[Data entries]
++++++++++++++++++++

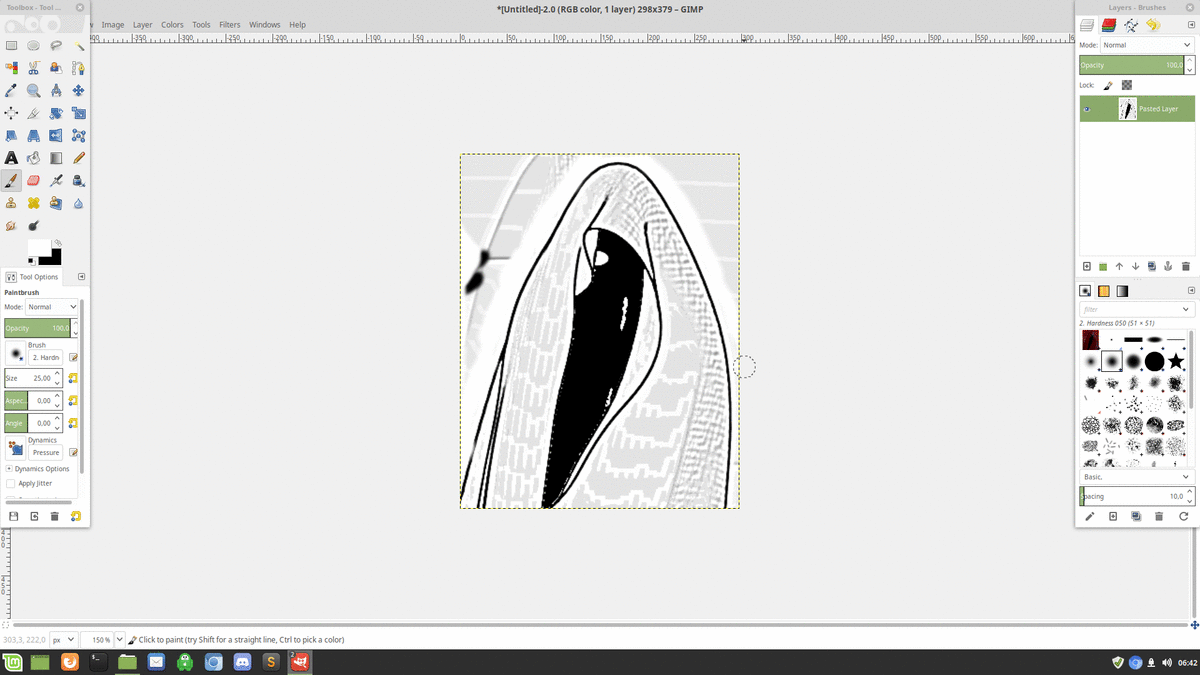Image resolution: width=1200 pixels, height=675 pixels.
Task: Anchor the floating layer using anchor icon
Action: point(1168,267)
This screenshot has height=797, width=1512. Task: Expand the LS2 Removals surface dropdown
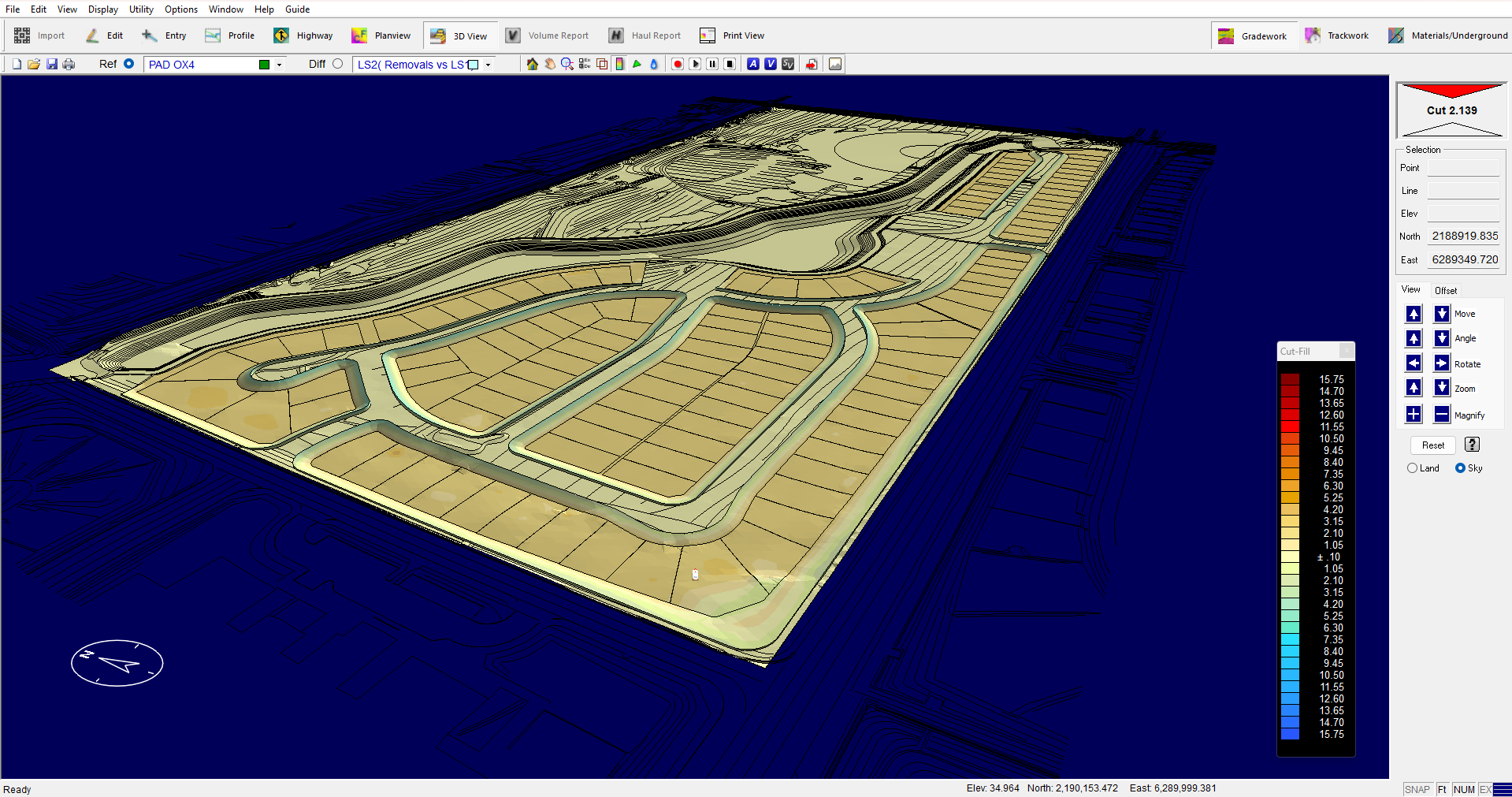(489, 65)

++++++++++++++++++++

§ Exercise prompt: What is needed is an exact copy of the lines from the line with "This screenshot has" to the end of the data above, both included, without any pictures.

§ Task response:
This screenshot has height=797, width=1512. Task: Expand the LS2 Removals surface dropdown
(489, 65)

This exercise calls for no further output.